Jane, who’d been in love with Sean Willis, the very man who’d abandoned my sister-in-law in Mexico, pregnant and alone.
Later, Clint and I walked around the corner to a bar recommended by the hotel’s front desk. The PI was younger than I’d anticipated. Over the phone, his weariness had read as age. In person, he appeared to be only a few years older than myself, though his eyes had the same haunted
looked I’d seen in soldiers who’d seen too many years of combat.
“I can’t thank you enough,” I told him once we’d settled at the bar and ordered drinks; the least I could do was to buy the man a beer. “Not just for finding her, but taking care of her afterwards. Please, tell me what I owe you.”
Clint took a swig of his drink. “The flights, the hotel, I’ll give you receipts. The rest? Don’t worry about it.”
“Look, man, I don’t want to put you out. Lila told me about how you brought her hot meals and fresh clothes.”

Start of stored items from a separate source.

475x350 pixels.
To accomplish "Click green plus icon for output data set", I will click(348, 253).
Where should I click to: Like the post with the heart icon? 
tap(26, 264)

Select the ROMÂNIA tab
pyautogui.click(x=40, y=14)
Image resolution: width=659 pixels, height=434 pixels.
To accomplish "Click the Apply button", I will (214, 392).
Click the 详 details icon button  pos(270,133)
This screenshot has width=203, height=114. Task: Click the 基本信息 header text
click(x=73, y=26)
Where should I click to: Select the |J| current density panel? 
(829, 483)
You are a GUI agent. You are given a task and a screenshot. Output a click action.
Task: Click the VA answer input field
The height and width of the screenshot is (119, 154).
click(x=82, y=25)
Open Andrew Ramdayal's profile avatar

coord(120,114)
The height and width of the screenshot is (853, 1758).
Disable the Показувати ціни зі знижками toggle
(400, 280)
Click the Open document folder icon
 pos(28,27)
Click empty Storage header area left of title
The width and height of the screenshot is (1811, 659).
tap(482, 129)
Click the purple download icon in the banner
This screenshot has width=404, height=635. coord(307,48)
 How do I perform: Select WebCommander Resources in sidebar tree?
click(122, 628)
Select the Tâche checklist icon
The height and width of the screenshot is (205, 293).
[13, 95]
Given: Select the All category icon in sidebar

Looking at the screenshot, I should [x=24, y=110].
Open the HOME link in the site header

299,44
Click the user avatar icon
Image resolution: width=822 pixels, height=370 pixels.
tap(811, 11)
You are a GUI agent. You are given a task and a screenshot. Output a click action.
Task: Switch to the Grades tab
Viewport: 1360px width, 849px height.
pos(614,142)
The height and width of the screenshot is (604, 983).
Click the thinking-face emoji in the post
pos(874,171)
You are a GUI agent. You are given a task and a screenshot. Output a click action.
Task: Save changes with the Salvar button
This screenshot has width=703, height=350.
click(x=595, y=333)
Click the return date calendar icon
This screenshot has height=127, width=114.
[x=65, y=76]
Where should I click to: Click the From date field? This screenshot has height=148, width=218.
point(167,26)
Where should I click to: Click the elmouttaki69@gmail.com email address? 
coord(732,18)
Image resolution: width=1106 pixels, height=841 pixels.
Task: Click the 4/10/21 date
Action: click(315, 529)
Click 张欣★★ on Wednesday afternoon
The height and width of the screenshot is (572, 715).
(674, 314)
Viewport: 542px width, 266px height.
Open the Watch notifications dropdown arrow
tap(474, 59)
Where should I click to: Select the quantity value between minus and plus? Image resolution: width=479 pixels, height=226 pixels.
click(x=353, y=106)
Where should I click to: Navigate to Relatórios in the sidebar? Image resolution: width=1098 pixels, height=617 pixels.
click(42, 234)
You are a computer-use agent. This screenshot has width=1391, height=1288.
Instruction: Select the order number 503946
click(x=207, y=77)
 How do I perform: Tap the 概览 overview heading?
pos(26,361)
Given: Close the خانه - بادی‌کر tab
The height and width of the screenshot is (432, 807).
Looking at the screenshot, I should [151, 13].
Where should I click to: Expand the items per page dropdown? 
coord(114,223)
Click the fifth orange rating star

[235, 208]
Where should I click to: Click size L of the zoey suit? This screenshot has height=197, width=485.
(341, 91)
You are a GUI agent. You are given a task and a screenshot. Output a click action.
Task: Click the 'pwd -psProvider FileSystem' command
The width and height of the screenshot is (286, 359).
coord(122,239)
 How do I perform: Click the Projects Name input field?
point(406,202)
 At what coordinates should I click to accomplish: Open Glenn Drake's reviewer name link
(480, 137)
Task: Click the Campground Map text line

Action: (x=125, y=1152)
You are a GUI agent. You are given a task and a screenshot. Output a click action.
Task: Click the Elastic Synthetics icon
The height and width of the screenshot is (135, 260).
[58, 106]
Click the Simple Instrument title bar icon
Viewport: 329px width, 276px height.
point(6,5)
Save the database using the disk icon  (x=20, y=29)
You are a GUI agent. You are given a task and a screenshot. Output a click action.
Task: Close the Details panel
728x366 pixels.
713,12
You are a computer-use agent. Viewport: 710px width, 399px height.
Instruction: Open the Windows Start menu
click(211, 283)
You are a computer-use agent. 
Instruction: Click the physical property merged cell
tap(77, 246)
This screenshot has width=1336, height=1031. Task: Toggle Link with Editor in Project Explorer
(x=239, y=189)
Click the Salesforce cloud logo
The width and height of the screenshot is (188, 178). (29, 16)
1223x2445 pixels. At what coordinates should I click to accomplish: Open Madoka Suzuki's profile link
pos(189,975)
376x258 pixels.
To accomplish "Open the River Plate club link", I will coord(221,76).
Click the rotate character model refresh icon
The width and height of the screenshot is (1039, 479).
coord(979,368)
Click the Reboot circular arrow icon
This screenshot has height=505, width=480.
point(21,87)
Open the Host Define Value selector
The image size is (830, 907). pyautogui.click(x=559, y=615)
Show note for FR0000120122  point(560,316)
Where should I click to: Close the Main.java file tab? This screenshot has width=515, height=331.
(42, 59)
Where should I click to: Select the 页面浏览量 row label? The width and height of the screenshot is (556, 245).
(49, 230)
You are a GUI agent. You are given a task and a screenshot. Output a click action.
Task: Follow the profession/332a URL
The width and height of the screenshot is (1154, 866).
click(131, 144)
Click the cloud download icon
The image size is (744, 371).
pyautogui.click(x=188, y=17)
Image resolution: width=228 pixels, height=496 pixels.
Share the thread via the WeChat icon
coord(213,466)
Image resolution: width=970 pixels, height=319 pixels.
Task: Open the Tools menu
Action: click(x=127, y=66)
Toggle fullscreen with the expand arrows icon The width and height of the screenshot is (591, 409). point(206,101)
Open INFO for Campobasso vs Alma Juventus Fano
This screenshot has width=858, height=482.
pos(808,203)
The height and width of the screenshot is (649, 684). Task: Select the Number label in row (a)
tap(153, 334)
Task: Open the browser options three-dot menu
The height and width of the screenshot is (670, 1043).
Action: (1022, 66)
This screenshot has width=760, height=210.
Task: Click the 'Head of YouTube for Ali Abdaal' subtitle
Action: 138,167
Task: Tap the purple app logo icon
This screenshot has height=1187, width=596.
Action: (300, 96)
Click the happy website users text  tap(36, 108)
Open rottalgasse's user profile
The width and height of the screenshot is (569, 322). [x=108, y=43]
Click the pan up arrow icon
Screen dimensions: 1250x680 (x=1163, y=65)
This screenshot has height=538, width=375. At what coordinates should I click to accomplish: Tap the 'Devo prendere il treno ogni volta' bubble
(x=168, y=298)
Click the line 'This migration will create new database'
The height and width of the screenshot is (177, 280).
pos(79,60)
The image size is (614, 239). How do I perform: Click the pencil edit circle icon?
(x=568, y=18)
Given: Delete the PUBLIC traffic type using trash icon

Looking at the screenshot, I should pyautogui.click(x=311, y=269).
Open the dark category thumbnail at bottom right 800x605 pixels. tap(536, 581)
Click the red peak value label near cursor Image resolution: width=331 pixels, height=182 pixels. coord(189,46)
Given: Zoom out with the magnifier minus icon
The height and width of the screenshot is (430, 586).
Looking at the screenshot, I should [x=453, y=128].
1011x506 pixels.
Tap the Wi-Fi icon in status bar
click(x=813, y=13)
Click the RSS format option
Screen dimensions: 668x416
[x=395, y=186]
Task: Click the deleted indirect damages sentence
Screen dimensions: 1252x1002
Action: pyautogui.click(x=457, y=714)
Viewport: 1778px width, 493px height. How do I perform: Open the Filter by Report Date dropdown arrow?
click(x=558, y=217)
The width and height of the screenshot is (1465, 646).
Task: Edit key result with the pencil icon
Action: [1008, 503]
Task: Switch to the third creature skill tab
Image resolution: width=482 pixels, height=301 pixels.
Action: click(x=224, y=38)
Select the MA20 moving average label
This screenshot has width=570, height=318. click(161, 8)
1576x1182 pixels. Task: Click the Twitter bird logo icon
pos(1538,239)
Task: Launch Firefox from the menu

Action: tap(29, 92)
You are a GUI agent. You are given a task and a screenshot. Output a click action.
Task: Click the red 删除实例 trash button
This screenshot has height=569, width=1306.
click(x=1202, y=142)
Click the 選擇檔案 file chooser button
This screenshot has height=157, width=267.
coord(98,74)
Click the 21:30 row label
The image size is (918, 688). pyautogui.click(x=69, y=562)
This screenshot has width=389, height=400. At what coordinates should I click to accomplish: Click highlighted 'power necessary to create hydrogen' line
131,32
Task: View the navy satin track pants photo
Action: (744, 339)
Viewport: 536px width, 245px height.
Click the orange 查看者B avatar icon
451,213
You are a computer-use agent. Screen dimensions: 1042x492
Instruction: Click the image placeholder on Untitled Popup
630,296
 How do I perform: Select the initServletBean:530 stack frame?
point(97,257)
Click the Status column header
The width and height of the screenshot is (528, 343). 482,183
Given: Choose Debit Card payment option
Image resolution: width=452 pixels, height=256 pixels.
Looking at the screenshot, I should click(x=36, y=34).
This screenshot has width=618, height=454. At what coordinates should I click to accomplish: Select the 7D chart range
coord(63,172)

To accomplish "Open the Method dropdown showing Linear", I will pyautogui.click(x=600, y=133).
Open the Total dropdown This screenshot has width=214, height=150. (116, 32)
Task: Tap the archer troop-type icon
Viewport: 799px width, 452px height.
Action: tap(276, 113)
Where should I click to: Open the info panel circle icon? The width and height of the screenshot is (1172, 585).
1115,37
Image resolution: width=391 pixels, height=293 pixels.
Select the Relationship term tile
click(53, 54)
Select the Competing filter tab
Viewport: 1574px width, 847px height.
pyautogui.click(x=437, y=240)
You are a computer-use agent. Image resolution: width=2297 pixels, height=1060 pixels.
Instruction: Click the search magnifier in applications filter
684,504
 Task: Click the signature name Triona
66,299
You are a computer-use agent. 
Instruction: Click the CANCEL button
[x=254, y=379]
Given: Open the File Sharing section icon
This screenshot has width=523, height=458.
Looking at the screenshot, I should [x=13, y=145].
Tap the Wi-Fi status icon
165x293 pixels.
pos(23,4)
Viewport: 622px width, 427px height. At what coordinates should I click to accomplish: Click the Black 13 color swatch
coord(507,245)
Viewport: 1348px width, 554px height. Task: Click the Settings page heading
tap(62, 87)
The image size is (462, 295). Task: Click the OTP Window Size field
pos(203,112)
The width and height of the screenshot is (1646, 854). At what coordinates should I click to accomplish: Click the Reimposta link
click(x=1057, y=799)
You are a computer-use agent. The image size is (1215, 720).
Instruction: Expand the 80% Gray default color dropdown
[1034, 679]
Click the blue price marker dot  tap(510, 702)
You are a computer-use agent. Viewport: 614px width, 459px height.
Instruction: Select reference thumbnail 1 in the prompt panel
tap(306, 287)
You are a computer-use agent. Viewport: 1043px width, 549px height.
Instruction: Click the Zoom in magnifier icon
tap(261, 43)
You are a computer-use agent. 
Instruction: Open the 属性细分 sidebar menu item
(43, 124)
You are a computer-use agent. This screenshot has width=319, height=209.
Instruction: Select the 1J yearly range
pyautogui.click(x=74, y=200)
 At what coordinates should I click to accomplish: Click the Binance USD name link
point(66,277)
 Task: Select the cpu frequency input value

He shook his head, taking his time before responding. “It’s not a happy business, what I do. It needs doing, most of the time, and it pays the bills. But I don’t get to help people, really help them. I get to tell them that their partners are cheating, that their friends are stealing from them, that their birth parent died of a drug overdose ten years ago. I don’t get to be a hero, is what I’m saying, and for the last week I’ve gotten to do that.” He lifted a hand. “I’m good. I bought a nice lady food and clothes. I don’t need to be reimbursed for it.”
I nodded. “You’re a good man, Clint.”
“Nah. Not really. She’s had a lot of tough breaks.”
“You read up on my brother?”
Clint cocked an eyebrow. “Were you and he close?”
“No,” I said. “Lila didn’t deserve what he did to her. Those years took their toll. She doesn’t have a lot of people left.”
“She’s gonna need a lot of friends around her.”
Clint’s tone was protective, challenging. I studied his expressionless face, wondering. Did he—did he have feelings for her? Nina would have thought so, if she were here. But then Nina detected romance in the unlikeliest of conditions.
“I’m going to make sure she’s taken care of. My brother, the divorce decree—I wasn’t around to do anything about it. I regret that.”
“If a guy wants to be a dirtbag that much,” Clint said, “he generally won’t listen to anyone else. He doesn’t strike me as being the listening kind.”
“He wasn’t,” I answered simply. “I just wish I’d been around.”